If you do leave, and have young children, research custody laws in your state. Also research things like alimony/division of property, even debt and who is responsible for paying off what. Your counselor can actually help guide you if you do choose to leave. Ive worked around several therapists and they can serve as both emotional support and also they tend to know what attorneys are good (they work closely with alot of attorneys in alot of cases). I never reached the point of coming up with and researching an exit plan, so I cant really be of much help there.

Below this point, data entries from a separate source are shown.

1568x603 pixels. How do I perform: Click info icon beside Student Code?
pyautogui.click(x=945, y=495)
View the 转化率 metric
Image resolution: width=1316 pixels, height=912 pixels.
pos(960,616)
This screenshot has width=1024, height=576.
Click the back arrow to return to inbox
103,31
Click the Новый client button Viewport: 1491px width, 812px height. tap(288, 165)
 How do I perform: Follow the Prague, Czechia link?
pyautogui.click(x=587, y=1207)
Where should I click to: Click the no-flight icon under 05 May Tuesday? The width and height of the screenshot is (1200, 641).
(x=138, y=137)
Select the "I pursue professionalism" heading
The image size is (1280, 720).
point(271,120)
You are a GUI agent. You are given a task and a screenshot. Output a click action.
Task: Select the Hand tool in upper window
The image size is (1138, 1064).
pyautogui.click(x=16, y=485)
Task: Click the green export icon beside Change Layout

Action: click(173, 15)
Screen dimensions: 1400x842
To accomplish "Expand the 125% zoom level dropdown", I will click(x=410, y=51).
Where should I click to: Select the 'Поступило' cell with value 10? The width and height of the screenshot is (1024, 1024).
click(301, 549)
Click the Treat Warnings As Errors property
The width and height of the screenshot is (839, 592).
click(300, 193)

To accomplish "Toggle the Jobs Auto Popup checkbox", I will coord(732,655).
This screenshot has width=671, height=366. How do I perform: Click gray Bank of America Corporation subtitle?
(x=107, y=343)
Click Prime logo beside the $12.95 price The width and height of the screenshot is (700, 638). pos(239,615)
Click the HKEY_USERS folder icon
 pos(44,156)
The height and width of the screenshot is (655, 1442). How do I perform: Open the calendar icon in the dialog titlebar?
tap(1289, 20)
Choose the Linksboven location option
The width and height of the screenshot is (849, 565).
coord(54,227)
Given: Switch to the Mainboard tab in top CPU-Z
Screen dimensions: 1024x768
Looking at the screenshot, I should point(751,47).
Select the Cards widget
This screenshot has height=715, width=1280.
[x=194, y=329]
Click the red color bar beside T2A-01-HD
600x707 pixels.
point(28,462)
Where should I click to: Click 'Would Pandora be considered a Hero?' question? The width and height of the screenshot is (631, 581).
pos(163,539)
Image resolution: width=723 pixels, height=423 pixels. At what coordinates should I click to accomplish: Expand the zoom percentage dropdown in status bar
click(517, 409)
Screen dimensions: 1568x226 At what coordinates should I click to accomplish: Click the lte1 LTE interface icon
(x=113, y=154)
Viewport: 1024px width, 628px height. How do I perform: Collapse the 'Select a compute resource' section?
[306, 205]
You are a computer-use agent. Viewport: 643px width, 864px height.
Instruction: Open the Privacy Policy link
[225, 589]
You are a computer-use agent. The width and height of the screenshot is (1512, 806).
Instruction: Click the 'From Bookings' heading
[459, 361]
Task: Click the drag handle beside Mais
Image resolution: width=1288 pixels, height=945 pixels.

Your first step in making a decision will be therapy. I therapist can help you gain new perspective on your situation, and from there you will have a better idea of what to do. Also, keep in mind, there are alot of great therapists out there, but not all are a perfect fit to each prospective client. If one isnt working for you, you could still find one who does. Dont give up. I feel for you. I know what it feels like to have your life turn upside down, but remember, whatever happens will be a new beginning,and you will have the potential to be much happier.
although im not an expert-my parents have been married for 36 years. Like yourself they married young(my mom was 18 and dad was 25). There were times where they felt like giving up. Hard times.. especially when money was low or they weren't seeing eye to eye, but they realized that these were the times they had to pull together rather than fall apart. Yes people do change, and certainly feelings can too.. but don't you deserve to give your love a fair chance?? I think its really important to talk to your spouse about your feelings.. does he know that you're contemplating leaving him?? If he knew two things could happen... he could agree with you and it would be a mutual decision in which you may have fallen out of love over the years, or he could realize hes been taking you for granted and change his ways... I'd let him know your viewpoint so he could Shape up or Ship out!